Retail HME
Systems for Safe Living
When learning about the origins of many of the devices designed to enable aging in place, you often find that there’s a personal story involved. That’s certainly the case with Glenn Maxwell. “In 1991 my grandmother fell in her driveway,” he says. “She thought the mailman would be there shortly to help, but he was off that day, so she lay there for about seven hours before his substitute arrived. All she suffered was a little exposure and dehydration, but when we brought her home from the hospital the next day I literally built an alarm for her and told her that she absolutely had to use it.
“She lived at home for six more years, and she used the alarm button three times, but any one of those events would’ve meant the end of her independence if she hadn’t gotten help,” he says. “So yeah, this is personal for me.”

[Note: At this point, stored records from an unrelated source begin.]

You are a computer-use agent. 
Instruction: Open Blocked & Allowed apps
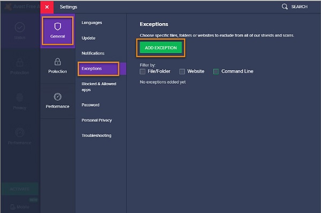coord(99,87)
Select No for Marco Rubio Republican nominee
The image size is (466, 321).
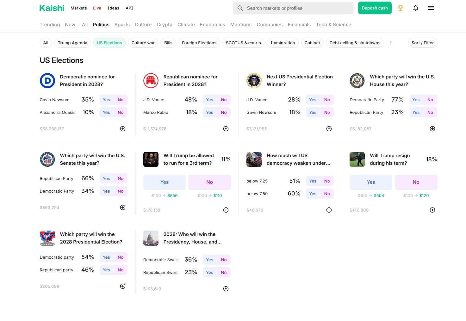(x=224, y=112)
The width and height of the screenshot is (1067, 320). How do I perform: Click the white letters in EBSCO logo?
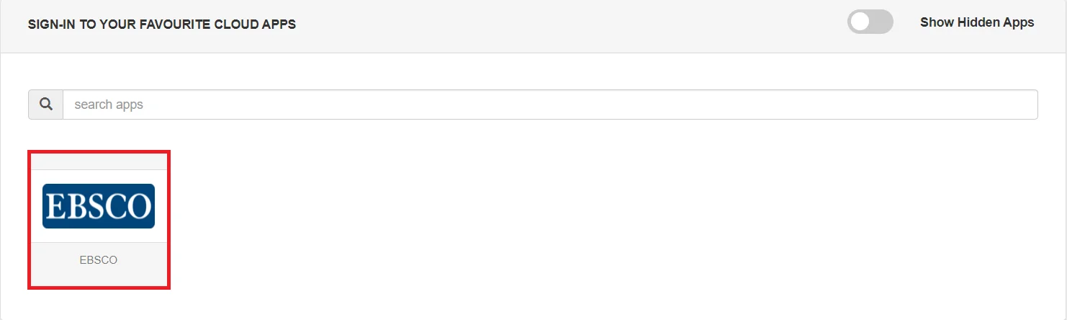(99, 207)
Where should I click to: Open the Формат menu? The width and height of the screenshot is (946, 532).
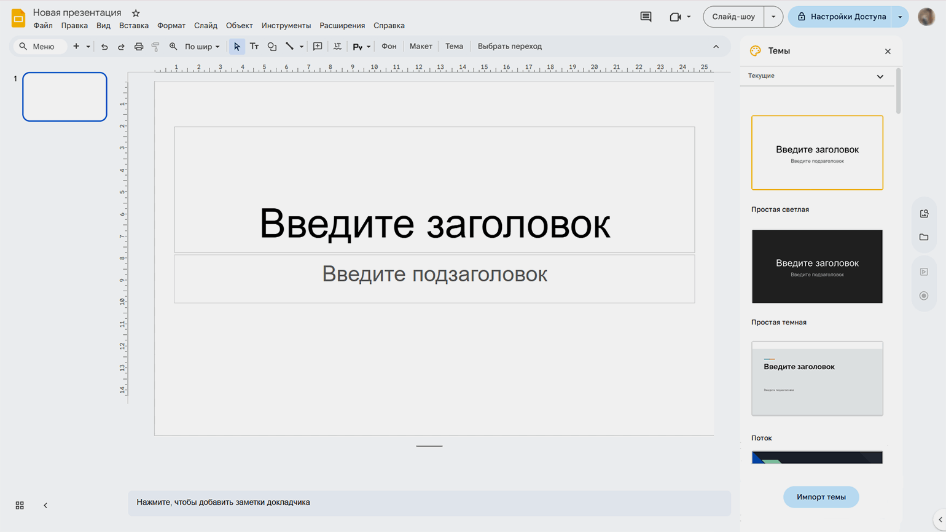pyautogui.click(x=171, y=26)
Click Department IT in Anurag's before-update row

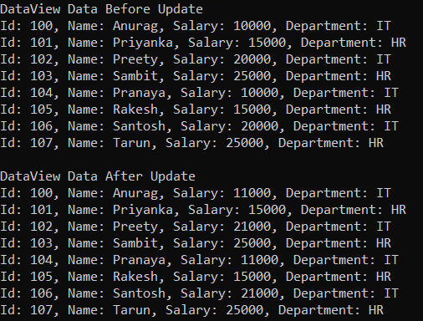339,26
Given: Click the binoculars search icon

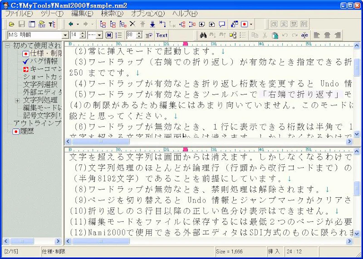Looking at the screenshot, I should (204, 35).
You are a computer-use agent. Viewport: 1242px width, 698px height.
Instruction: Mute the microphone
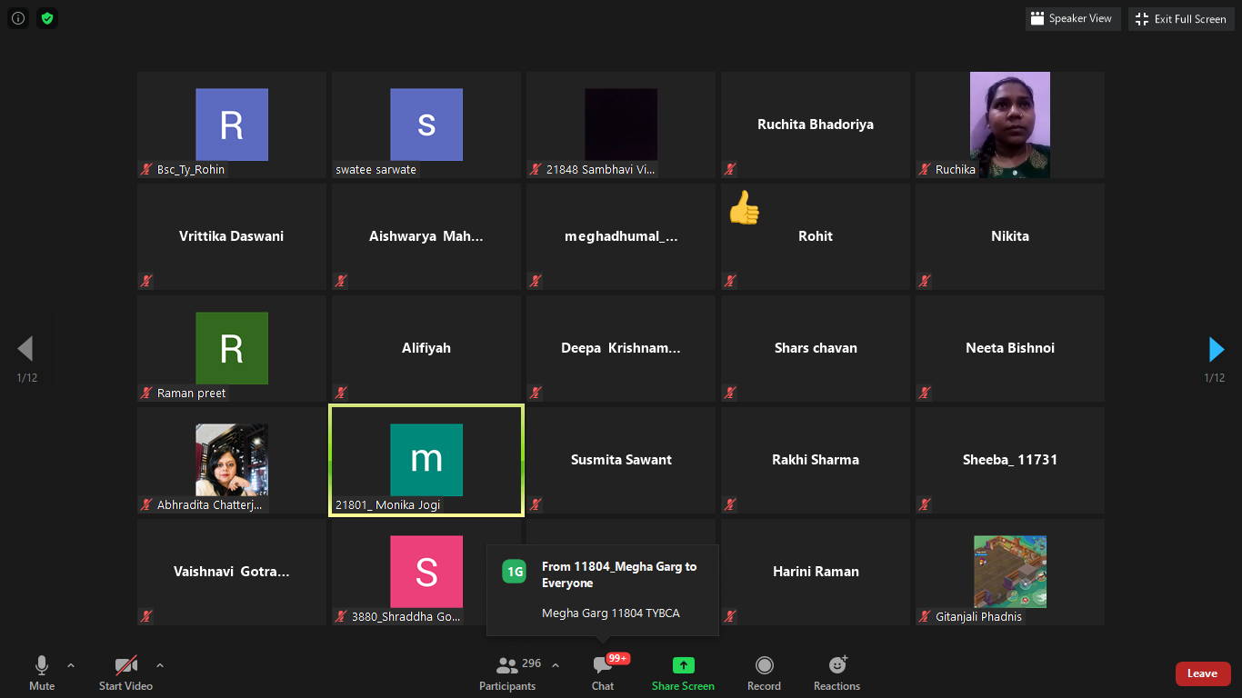click(42, 673)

Personal Emergency Response Systems (PERS)
As founder and president of Alert Sentry—located in Lakeville, Mass.—Maxwell has leveraged three decades of experience in the security industry in developing the company’s line of medical alert devices, sold through dealers. The standard system consists of a main console to be centrally placed in the home and a personal help button for the user to wear. “The button can be a necklace or a wrist band,” he explains, “but I’ll be the first to tell you that the necklace is safer because the button can be reached with either hand.”
Once the button is pressed the user communicates directly with a trained Alert Sentry operator via the main console. The button still activates the console if the person is beyond speaking range, and help will be sent even if contact isn’t made. Communication can be further enabled with the use of the enhanced system, which allows the user to speak with an operator directly through the pendant. “We also have a belt clip for that model, or a strap to attach it to a walker or wheelchair,” Maxwell says. “You can even answer your phone through the enhanced pendant. It’s really great for active people.”
Some people can be too active, however, and that’s where the Direct Link Care Watch comes in. “We have a standard PERS device that consists of a home base unit and a pendant, and it can be matched with a landline, cell or Internet-based phone system,” according to Kiki Schockling, director of marketing at Cincinnati-based Direct Link, which sells its products through a network of dealers. “Then we have the Care Watch, which provides greater range and is GPS equipped so that help can be obtained while you’re out mowing the grass, for instance. It can also be programmed to alert our Care Center should the user range beyond a programmed perimeter, for those who tend to wander.”
Direct Link also offers a line of both wired and wireless vital sign monitoring devices, such as a weight scale and blood pressure, blood glucose and pulse oximeter monitors. “If a reading is abnormal or exceeds a set threshold, our Care Center operators will call to make sure that everything’s okay,” Schockling explains. “They can also call a designated caregiver based on instructions given when the account is established.”
The company also offers an automated medication dispenser that can be preloaded and set to sound an alarm when it’s time for particular medicines to be taken. Not only does this keep the patient on schedule, it also prevents him or her from taking medications at the wrong time with a handy lockout feature that opens at the prescribed hour. And if the medications are not taken, the Care Center is automatically notified.